【藤田聡先生】実践知プログラム担当教員からのメッセージ その3(学内限定)
2020.4.30
【藤田聡先生】
専門は装置機器学、振動学
免震・制御装置の研究開発、耐震設計から昇降機安全に従事
【藤田聡先生からのメッセージ】
降って湧いたようなCOVID-19禍,自宅での仕事が続くと,色々なことを思い出してしまいます。
「世の中には突然襲いかかる事態がある」ということに関してです。
私の母方の祖母は,日清,日露,第一次大戦,第二次大戦の戦争と,関東大震災(東京の牛込加賀町の自宅で被災)と
人生において多くの災害を経験しています。1918-1920年に世界的に大流行し,日本でも当時の人口5,500万人に対し
約2,380万人が感染し,39万人ほどが亡くなったスペイン風邪も経験しているはずです。
そのせいか非常に神経質な面があり,アルコールティッシュなんて便利なものがない時代,いつも金属製中蓋付き
携帯用ケースにアルコール脱脂綿を持ち歩いておりました。外食の際には,それで手を拭かれていました。
そんな祖母から習った教訓,実は今役に立つのではとつらつらと思い出していました。
・図書室で借りてきた本は,1日陰干しにしてからでないと読ませてもらえない。
・バナナの皮も,アルコール消毒。
・◯◯屋のクリームパンは食べてはいけない.これは,関東大震災の後,近所の子が疫痢にかかって
亡くなったからだそうであった。
恐らく,1920年のスペイン風邪の大流行や地震災害後の衛生状況が悪くなった時期も経験しているのでしょう。
非常に神経質でした。誰かが伝えなければ,人はそうした経験もすぐに忘れていってしまうのですね。
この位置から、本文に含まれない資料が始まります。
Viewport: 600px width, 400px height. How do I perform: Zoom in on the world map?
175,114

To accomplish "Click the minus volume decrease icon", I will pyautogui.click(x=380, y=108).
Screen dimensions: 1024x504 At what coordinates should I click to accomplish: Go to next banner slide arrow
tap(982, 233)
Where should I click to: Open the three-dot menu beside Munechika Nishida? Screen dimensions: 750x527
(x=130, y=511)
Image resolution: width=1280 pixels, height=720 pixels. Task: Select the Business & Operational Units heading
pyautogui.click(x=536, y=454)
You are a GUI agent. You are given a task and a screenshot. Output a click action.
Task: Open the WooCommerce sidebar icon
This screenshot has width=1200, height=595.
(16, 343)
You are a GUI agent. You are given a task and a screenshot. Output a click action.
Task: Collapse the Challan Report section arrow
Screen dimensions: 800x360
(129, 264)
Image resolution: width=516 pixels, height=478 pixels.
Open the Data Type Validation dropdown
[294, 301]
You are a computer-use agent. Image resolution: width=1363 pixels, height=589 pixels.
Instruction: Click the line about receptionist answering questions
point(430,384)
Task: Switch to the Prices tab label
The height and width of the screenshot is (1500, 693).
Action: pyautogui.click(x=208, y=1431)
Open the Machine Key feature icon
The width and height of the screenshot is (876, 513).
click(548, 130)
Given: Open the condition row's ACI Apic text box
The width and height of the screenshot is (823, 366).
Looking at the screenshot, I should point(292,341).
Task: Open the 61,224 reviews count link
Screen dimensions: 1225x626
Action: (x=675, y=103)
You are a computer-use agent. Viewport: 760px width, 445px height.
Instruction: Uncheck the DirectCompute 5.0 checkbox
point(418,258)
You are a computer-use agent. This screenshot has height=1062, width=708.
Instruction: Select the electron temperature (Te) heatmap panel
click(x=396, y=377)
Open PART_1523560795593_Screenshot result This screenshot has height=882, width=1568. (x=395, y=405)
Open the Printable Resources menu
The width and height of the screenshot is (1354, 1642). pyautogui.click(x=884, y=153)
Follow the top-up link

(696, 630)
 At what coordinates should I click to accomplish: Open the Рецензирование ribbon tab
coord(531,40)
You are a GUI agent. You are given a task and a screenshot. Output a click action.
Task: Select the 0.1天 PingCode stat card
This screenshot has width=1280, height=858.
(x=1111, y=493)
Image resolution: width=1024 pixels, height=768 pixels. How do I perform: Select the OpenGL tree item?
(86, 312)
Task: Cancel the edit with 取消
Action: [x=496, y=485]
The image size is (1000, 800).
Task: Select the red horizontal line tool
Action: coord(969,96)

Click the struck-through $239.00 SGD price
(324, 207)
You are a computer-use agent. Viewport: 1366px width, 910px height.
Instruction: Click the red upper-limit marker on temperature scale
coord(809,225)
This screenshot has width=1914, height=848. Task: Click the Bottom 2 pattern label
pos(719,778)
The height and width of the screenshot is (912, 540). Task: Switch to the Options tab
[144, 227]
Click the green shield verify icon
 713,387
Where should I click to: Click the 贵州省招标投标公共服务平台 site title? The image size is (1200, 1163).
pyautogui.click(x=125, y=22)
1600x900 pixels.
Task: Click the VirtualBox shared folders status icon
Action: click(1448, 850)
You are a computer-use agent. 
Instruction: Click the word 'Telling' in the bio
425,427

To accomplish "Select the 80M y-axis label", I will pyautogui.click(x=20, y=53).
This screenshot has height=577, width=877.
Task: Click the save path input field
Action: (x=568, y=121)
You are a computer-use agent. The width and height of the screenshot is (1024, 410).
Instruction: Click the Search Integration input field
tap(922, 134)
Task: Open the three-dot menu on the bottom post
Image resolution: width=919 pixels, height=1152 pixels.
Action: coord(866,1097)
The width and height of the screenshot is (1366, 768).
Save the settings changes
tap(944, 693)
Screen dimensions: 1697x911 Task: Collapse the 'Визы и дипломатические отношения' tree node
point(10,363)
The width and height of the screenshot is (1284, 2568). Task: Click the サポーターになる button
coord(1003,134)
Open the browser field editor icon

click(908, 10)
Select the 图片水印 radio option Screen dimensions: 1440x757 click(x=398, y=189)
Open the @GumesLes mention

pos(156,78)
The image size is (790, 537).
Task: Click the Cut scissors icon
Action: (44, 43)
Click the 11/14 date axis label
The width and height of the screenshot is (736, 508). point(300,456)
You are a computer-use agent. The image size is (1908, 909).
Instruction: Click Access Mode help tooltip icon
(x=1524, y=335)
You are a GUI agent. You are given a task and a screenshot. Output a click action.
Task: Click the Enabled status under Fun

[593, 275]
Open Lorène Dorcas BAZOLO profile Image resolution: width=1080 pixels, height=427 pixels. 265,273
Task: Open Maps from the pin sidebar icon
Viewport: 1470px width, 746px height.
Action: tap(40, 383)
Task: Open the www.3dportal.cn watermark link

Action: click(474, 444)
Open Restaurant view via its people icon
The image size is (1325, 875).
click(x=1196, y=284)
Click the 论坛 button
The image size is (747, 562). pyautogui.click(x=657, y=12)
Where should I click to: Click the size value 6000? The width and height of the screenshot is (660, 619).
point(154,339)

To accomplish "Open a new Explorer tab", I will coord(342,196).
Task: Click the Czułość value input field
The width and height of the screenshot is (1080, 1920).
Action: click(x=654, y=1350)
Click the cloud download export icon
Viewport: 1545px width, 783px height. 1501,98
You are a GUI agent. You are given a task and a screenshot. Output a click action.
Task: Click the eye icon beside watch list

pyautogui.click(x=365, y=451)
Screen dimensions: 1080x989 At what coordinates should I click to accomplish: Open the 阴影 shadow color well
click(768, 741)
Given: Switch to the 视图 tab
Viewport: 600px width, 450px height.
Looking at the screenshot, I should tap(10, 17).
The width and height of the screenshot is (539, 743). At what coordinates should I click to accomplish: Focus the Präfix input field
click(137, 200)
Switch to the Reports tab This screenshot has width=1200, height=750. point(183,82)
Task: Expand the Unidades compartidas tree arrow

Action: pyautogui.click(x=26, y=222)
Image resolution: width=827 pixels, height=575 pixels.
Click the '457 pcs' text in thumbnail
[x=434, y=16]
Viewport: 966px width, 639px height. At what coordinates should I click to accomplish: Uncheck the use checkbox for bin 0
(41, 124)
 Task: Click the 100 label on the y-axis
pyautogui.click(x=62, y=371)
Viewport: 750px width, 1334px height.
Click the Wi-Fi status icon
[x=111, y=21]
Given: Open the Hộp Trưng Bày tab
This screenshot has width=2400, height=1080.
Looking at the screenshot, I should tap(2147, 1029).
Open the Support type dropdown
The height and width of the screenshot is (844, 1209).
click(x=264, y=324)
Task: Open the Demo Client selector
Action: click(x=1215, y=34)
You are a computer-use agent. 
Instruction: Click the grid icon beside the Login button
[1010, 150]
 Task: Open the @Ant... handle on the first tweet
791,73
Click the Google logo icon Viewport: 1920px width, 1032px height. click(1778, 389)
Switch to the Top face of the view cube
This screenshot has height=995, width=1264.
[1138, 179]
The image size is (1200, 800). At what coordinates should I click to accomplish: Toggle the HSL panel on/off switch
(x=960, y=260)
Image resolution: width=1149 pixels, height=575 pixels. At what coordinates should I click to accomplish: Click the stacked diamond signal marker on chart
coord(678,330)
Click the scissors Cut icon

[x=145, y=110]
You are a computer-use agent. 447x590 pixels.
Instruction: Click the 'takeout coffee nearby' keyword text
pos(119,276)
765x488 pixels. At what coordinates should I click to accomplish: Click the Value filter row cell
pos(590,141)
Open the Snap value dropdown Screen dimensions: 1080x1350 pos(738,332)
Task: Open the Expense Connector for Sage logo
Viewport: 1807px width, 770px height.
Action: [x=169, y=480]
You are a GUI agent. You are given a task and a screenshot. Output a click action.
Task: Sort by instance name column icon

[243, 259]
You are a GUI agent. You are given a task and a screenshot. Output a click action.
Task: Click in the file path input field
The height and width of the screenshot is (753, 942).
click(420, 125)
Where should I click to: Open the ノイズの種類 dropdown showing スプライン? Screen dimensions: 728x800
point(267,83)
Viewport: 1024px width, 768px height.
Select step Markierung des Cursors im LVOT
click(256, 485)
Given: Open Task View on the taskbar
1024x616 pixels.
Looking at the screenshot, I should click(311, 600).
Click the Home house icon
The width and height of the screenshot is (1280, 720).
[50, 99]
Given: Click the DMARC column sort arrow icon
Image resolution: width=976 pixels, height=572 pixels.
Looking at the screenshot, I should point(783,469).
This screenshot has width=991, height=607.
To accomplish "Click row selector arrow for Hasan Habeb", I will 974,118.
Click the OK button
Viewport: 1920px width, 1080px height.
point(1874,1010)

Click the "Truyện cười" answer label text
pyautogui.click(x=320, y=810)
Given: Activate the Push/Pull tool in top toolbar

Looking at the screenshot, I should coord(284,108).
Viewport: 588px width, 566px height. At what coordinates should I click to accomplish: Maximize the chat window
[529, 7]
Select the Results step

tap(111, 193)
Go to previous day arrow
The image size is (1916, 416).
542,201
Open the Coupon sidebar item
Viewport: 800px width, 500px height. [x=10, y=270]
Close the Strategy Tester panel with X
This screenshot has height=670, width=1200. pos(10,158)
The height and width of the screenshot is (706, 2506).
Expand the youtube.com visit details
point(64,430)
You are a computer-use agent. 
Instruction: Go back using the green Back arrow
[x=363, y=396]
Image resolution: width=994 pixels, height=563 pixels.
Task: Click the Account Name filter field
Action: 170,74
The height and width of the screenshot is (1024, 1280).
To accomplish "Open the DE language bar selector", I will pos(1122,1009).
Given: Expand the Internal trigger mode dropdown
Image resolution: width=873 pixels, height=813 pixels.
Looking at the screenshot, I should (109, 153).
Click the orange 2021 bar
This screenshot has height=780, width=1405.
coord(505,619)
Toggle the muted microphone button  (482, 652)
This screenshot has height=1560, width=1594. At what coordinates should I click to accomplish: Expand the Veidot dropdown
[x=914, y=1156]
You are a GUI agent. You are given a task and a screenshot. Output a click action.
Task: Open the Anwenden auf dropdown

そういえば,母方の祖父は非常に優秀な方で,実は私の大学進学の頃まで,英語と数学はよく教わっていました。
中学の頃,爆音でロックを聴いていると,庭に出てきては,泣きそうな顔で私のことを見るので,
一応雨戸を閉めて聴くことにしていました。そんな祖父が,私が高校生のある日,機嫌よさそうに,
「聡くんの履いているズボンはなんというのかね?」と聞かれましたので,当時流行っていたバギーパンツっていうんだよ,
なんて答えたところ,「大正末期から昭和初めにモボ・モガっていうのが流行って,だぶだぶのセーラーズボンを履いていたが,
そっくりなんだ」とのことで,どうも世界大戦に突入していく暗いイメージしかなかった私には不思議な気がしたものでした。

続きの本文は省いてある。